Torsional vibration is a topic that is not always well understood. This type of vibration is typically the angular vibration of a
component such as a shaft along its axis of rotation. However there are other types of angular vibration such as the torsional
vibration failure of the Tacoma-Narrows Bridge in Washington State. The bridge, a long narrow structure, was excited
torsionally by the effects of flutter. This is a phenomenon of concern in aircraft design whereby significant interactions between
the ambient wind conditions and the structure occur. The torsional moments that were generated served to overstress the
supporting cables and consequently ruptured the roadway.

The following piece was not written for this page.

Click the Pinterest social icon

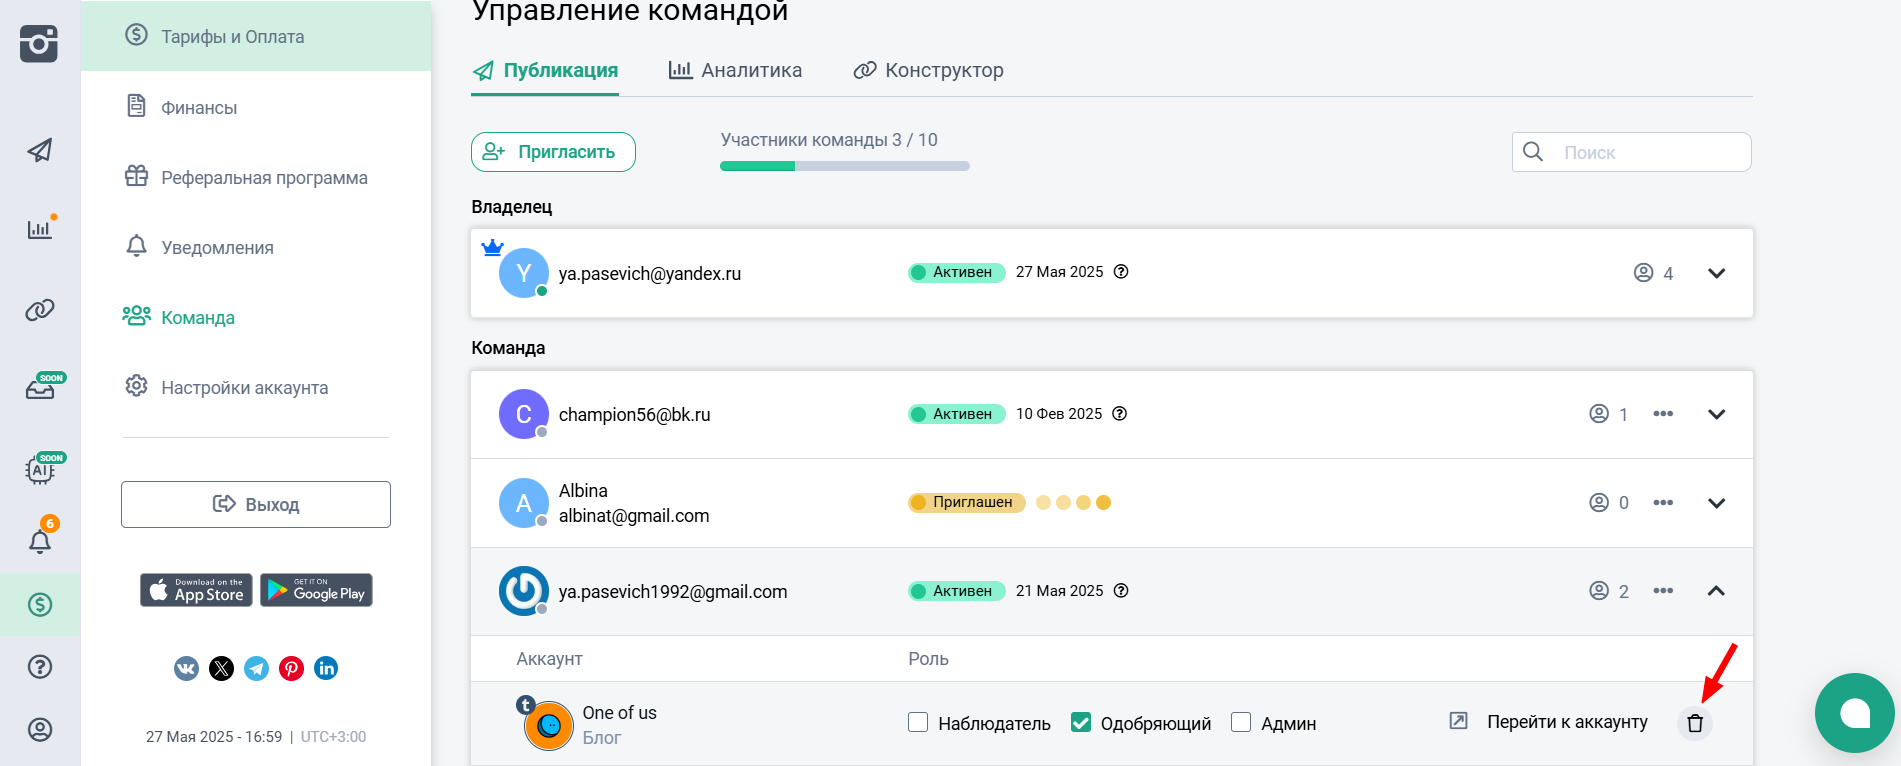tap(291, 668)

POWER TRANSMISSION SYSTEMS
In power transmission systems the generated torques and/or driven components may not react to these torques in a smooth
manner. Components such as elastic drive belts, worn gears, and misaligned shafts can generate non-linear torques.

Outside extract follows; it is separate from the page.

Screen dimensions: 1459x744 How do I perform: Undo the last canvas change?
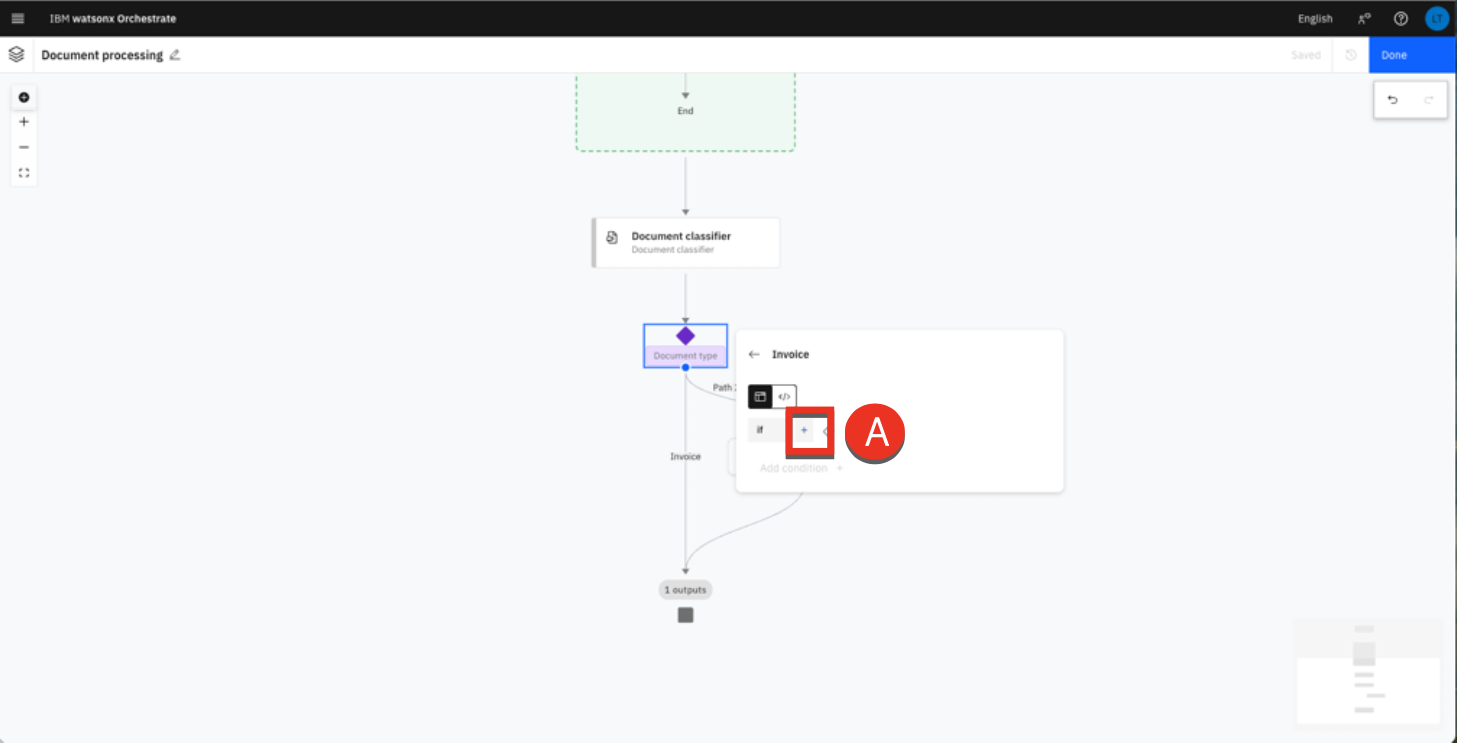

Furthermore, the transmission components such as the shafting may itself twist and vibrate. Typical sources of non-smooth
torques are those generated by internal combustion engines, reciprocating compressors, and universal joints if the shafts are
not parallel. This is caused by the non-linear nature of the mechanisms.

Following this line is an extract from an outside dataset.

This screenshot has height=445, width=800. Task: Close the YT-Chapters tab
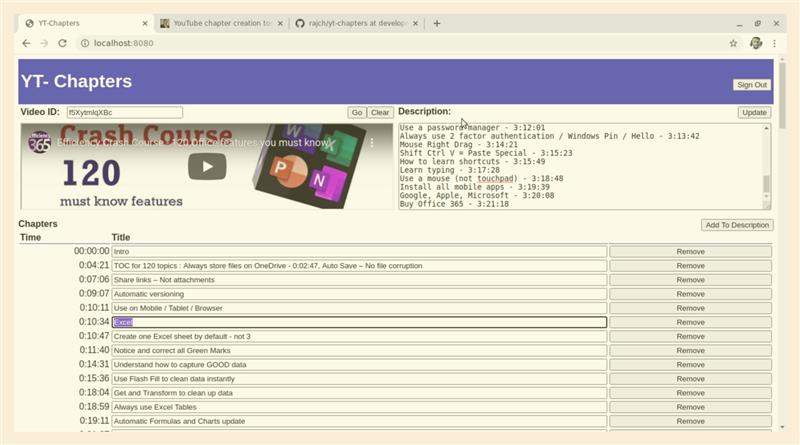coord(147,23)
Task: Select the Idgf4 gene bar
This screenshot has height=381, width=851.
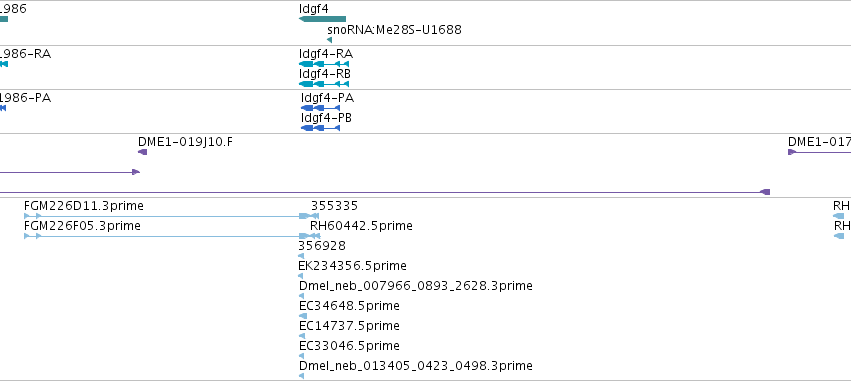Action: (322, 19)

CONTROLLING TORSIONAL VIBRATION
The torsional failure of the Tacoma-Narrows Bridge was caused by insufficient torsional stiffness and low damping. Both
factors contributed to the failure by allowing excessive motions with little ability to absorb and dissipate the energy.
In power transmission systems such as automobile engines, there is little inherent damping to reduce the vibration level.
Therefore the vibration is controlled by the use of torsional dampers located at the front of the crankshaft. Another type of
device is the tuned mass damper that limits vibration at specific torsional natural frequencies. This type of device is similar
to that used in buildings to limit its motion during high wind conditions and earthquakes.